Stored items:
——

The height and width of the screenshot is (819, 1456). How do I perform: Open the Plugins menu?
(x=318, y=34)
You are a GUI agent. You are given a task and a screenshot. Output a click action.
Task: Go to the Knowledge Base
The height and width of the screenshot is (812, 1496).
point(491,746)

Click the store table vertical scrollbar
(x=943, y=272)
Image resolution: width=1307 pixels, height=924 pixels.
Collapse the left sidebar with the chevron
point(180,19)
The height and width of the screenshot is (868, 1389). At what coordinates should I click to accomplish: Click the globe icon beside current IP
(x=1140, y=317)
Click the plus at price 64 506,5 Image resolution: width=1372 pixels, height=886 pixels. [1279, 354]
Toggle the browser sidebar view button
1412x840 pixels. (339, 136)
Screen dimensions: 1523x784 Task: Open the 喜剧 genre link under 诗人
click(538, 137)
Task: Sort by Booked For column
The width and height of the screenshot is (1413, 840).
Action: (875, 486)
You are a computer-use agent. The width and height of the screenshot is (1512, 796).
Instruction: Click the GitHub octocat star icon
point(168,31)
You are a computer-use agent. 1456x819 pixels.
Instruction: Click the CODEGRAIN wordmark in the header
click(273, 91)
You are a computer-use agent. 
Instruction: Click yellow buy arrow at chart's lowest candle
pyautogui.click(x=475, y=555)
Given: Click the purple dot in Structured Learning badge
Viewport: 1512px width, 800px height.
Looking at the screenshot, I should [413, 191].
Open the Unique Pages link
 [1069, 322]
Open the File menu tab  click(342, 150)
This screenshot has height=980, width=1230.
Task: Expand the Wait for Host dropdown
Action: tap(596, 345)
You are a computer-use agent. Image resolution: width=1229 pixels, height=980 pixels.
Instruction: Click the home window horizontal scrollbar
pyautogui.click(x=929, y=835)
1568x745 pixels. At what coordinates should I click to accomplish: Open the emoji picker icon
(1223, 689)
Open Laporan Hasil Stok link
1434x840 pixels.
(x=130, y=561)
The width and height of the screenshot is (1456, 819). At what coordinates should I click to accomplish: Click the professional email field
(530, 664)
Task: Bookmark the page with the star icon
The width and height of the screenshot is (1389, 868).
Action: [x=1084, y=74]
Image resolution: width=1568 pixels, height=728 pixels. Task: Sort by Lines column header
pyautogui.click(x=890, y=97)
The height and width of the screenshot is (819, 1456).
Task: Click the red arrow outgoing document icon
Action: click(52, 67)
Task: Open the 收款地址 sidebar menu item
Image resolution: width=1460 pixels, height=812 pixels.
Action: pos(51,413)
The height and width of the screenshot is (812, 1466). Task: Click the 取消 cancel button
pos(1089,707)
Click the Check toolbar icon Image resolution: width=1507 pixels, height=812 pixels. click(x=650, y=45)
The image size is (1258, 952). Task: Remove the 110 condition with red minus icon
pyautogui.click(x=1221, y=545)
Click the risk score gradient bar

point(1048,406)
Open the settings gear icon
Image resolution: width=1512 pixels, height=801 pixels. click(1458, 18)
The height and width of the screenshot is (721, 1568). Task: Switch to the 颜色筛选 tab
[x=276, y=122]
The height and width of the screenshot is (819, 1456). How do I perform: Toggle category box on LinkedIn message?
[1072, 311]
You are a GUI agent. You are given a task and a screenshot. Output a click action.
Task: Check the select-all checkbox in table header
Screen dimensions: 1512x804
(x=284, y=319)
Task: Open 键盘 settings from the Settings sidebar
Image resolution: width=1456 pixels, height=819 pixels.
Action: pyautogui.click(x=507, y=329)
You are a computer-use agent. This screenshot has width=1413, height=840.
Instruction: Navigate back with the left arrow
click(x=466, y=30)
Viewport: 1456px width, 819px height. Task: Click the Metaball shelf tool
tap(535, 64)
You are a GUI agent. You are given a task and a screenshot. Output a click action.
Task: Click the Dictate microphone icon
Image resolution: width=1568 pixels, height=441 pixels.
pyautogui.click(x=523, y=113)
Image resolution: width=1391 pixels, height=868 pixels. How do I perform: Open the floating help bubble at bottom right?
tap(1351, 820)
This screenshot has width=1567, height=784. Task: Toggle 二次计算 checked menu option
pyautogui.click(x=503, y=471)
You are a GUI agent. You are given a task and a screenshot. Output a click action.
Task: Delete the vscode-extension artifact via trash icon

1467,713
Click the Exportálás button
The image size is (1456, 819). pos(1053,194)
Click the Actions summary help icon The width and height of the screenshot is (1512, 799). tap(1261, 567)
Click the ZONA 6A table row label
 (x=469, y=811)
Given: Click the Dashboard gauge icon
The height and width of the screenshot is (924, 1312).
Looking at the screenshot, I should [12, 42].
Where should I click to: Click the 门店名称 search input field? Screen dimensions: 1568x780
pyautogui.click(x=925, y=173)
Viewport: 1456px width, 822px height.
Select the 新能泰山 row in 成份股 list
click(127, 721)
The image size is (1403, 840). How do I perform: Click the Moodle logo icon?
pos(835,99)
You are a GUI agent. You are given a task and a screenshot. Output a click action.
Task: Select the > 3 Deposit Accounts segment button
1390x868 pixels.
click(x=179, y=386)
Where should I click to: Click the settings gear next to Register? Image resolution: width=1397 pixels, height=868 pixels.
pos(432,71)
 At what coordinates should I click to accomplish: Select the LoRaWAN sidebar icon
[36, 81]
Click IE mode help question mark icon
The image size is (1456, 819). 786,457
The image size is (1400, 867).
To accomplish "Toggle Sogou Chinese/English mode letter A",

——

In full and without alteration, retype the entries above.

The height and width of the screenshot is (819, 1456). How do I perform: Open the Plugins menu?
(x=318, y=34)
You are a GUI agent. You are given a task and a screenshot. Output a click action.
Task: Go to the Knowledge Base
The height and width of the screenshot is (812, 1496).
point(491,746)

Click the store table vertical scrollbar
(x=943, y=272)
Image resolution: width=1307 pixels, height=924 pixels.
Collapse the left sidebar with the chevron
point(180,19)
The height and width of the screenshot is (868, 1389). At what coordinates should I click to accomplish: Click the globe icon beside current IP
(x=1140, y=317)
Click the plus at price 64 506,5 Image resolution: width=1372 pixels, height=886 pixels. [1279, 354]
Toggle the browser sidebar view button
1412x840 pixels. (339, 136)
Screen dimensions: 1523x784 Task: Open the 喜剧 genre link under 诗人
click(538, 137)
Task: Sort by Booked For column
The width and height of the screenshot is (1413, 840).
Action: (875, 486)
You are a computer-use agent. The width and height of the screenshot is (1512, 796).
Instruction: Click the GitHub octocat star icon
point(168,31)
You are a computer-use agent. 1456x819 pixels.
Instruction: Click the CODEGRAIN wordmark in the header
click(273, 91)
You are a computer-use agent. 
Instruction: Click yellow buy arrow at chart's lowest candle
pyautogui.click(x=475, y=555)
Given: Click the purple dot in Structured Learning badge
Viewport: 1512px width, 800px height.
Looking at the screenshot, I should [413, 191].
Open the Unique Pages link
 [1069, 322]
Open the File menu tab  click(342, 150)
This screenshot has height=980, width=1230.
Task: Expand the Wait for Host dropdown
Action: tap(596, 345)
You are a computer-use agent. Image resolution: width=1229 pixels, height=980 pixels.
Instruction: Click the home window horizontal scrollbar
pyautogui.click(x=929, y=835)
1568x745 pixels. At what coordinates should I click to accomplish: Open the emoji picker icon
(1223, 689)
Open Laporan Hasil Stok link
1434x840 pixels.
(x=130, y=561)
The width and height of the screenshot is (1456, 819). At what coordinates should I click to accomplish: Click the professional email field
(530, 664)
Task: Bookmark the page with the star icon
The width and height of the screenshot is (1389, 868).
Action: [x=1084, y=74]
Image resolution: width=1568 pixels, height=728 pixels. Task: Sort by Lines column header
pyautogui.click(x=890, y=97)
The height and width of the screenshot is (819, 1456).
Task: Click the red arrow outgoing document icon
Action: click(52, 67)
Task: Open the 收款地址 sidebar menu item
Image resolution: width=1460 pixels, height=812 pixels.
Action: pos(51,413)
The height and width of the screenshot is (812, 1466). Task: Click the 取消 cancel button
pos(1089,707)
Click the Check toolbar icon Image resolution: width=1507 pixels, height=812 pixels. click(x=650, y=45)
The image size is (1258, 952). Task: Remove the 110 condition with red minus icon
pyautogui.click(x=1221, y=545)
Click the risk score gradient bar

point(1048,406)
Open the settings gear icon
Image resolution: width=1512 pixels, height=801 pixels. click(1458, 18)
The height and width of the screenshot is (721, 1568). Task: Switch to the 颜色筛选 tab
[x=276, y=122]
The height and width of the screenshot is (819, 1456). How do I perform: Toggle category box on LinkedIn message?
[1072, 311]
You are a GUI agent. You are given a task and a screenshot. Output a click action.
Task: Check the select-all checkbox in table header
Screen dimensions: 1512x804
(x=284, y=319)
Task: Open 键盘 settings from the Settings sidebar
Image resolution: width=1456 pixels, height=819 pixels.
Action: pyautogui.click(x=507, y=329)
You are a computer-use agent. This screenshot has width=1413, height=840.
Instruction: Navigate back with the left arrow
click(x=466, y=30)
Viewport: 1456px width, 819px height. Task: Click the Metaball shelf tool
tap(535, 64)
You are a GUI agent. You are given a task and a screenshot. Output a click action.
Task: Click the Dictate microphone icon
Image resolution: width=1568 pixels, height=441 pixels.
pyautogui.click(x=523, y=113)
Image resolution: width=1391 pixels, height=868 pixels. How do I perform: Open the floating help bubble at bottom right?
tap(1351, 820)
This screenshot has width=1567, height=784. Task: Toggle 二次计算 checked menu option
pyautogui.click(x=503, y=471)
You are a GUI agent. You are given a task and a screenshot. Output a click action.
Task: Delete the vscode-extension artifact via trash icon

1467,713
Click the Exportálás button
The image size is (1456, 819). pos(1053,194)
Click the Actions summary help icon The width and height of the screenshot is (1512, 799). tap(1261, 567)
Click the ZONA 6A table row label
 (x=469, y=811)
Given: Click the Dashboard gauge icon
The height and width of the screenshot is (924, 1312).
Looking at the screenshot, I should [12, 42].
Where should I click to: Click the 门店名称 search input field? Screen dimensions: 1568x780
pyautogui.click(x=925, y=173)
Viewport: 1456px width, 822px height.
Select the 新能泰山 row in 成份股 list
click(127, 721)
The image size is (1403, 840). How do I perform: Click the Moodle logo icon?
pos(835,99)
You are a GUI agent. You are given a task and a screenshot. Output a click action.
Task: Select the > 3 Deposit Accounts segment button
1390x868 pixels.
click(x=179, y=386)
Where should I click to: Click the settings gear next to Register? Image resolution: width=1397 pixels, height=868 pixels.
pos(432,71)
 At what coordinates should I click to accomplish: Select the LoRaWAN sidebar icon
[36, 81]
Click IE mode help question mark icon
The image size is (1456, 819). 786,457
The image size is (1400, 867).
To accomplish "Toggle Sogou Chinese/English mode letter A",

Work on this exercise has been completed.